Einwurf 406: Erdogan und der Völkermord


Nochmals Erdogan: Nein, der Typ passt uns gar nicht, und als kurdische Frau wäre ich längst eine Terroristin, welche ihn auf der Abschussliste hat. Nun hat er aber gesagt, die Moraltanten, welche die Türkei des Völkermords bezichtigten, sollen erst einmal vor den eigenen Haustüren wischen. Und in diesem Punkt sind wir natürlich voll bei ihm (und bei den Chinesen, die wegen den Uiguren am Pranger stehen).

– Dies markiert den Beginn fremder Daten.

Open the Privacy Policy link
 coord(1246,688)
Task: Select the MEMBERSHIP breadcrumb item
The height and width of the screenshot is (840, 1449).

Das Thema des historischen Völkermords an den Armeniern ist natürlich alles andere als neu, unlängst aber wieder in den Schlagzeilen gewesen, weil die Amerikaner sich dazu geäussert haben. Denn weil die Amerikaner und ihre Dollarbonzen (siehe jetzt gerade wieder Bill Gates) hoffnungslos überbewertet werden (bzw. sich selber hoffnungslos überbewerten), erzeugen sie automatisch auch regelmässig den grössten Lärm. (Dabei sind wir immerhin bald 8 Milliarden Menschen in 11 (Sub-)Kontinenten und rund 200 Nationen, und die Vermögen von Gates, Bezos usw. sind im Vergleich zum Weltvermögen ein Mückenscheiss und etwa so nichtswertig wie 300 Millionen Likes unter 100 Milliarden.)


Dazu nur noch das: Es gibt weder ein angelsächsisch oder amerikanisch noch ein zionistisch, israelisch oder jüdisch gepachtetes Massenverbrechen- oder Holocaust-Deutungsmonopol. Völkermord ist Völkermord, «Geostrategie» hin oder her.